With a writers imagination, which can sometimes be a burden as well as a blessing, I've often thought that his parents probably only had a sketchy notion of where their son died, and as far as I know they were never able to visit what would be his grave. I decided then that I wanted to go, for them. Very sentimental. It's my little pilgrimage, and I hope that I eventually get to do it. Maybe next year? 

Wednesday, 3 February 2021

Retail therapy?

 
As regular readers will know, I'm incorrigibly nosey. I always say it comes of being a writer, but I suspect it's just a character flaw. I'm also a collector of unconsidered trifles - the magpie complex. You never know what that snippet heard on the radio or read in the paper might be useful. This time I heard a piece on the radio about changes in shopping habits since we've been  getting most of our retail fix on-line. Predictably fewer party dresses and more stuff for lounging in. I also read that one popular shoe designer is not doing shoes with heels for next season as we are all wearing flats and trainers. This is good for me, as I can't seem to manage heels these days. 

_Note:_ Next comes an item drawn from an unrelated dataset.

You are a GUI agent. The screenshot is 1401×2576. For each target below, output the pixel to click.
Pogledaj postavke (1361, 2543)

I don't think that any of this is going to be of any use for a book, although I must admit that I do like to send my heroines shopping on occasions. They also sometimes wear my clothes. Someone has to, if I'm not going anywhere to get some use from them! 

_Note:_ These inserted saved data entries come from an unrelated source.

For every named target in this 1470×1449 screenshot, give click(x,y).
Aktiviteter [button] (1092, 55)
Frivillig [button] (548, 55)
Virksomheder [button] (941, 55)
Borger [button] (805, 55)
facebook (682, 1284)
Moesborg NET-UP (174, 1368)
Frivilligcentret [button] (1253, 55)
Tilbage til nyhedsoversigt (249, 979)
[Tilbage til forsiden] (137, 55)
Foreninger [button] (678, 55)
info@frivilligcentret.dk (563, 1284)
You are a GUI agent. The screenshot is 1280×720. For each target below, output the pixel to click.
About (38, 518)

This got me thinking about my own shopping since lockdown, aside from food and other necessities. At first I was buying clothes for the much anticipated holiday on the Riviera that was supposed to be happening in May, and then in October - and then - well maybe this year, but not until I get my jabs, so that's not for a while. I now have a capsule wardrobe of two trouser suits, a dress, two jackets and a linen shirt all ready to go. Please don't ask if they still fit. I don't dare check. My other big expenditure is chocolate. 


Once I'd figured out that no, I was not going anywhere significant any time soon, and that Zoom only required a reasonably tidy top half, I stopped with the clothes  - except for the Christmas jumper, which was the result of bullying on the part of some of those Zoom attendees, who like to call themselves my friends. You can call it peer pressure if you like, but the result was that I caved and now have a red sweater  with glitter and reindeer. 

So - what took the place of additions to my wardrobe? Fairly predictably, books - the e-kind and and those supplied by post by my nearest lovely indie bookshop Griffin Books in Penarth.  A number of those were travel books - research for novels to come, I hope. I've also signed up for a number of online courses including some modules from the International  Thriller Writers' MBA programme all the way from New York and featuring some big names in crime writing, so I'm really looking forward to those. New adventures. My last indulgence, surprisingly, was jewelry. I have a decided weakness that way, and Facebook seems to have noticed and keeps showing me adverts for lovely stuff. I've been good and not bought anything in the last two months - had to pay the tax accountant and the gas people for the boiler insurance, and all those subscriptions to writing organisations that come due in January. Will I hold out for long now that the bills are done for the moment? I shall try.

Now comes the nosey part. I'd really love to hear about other people's indulgences while in lockdown. Is anyone brave enough to confess their shopping secrets in the comments? I promise I won't tell.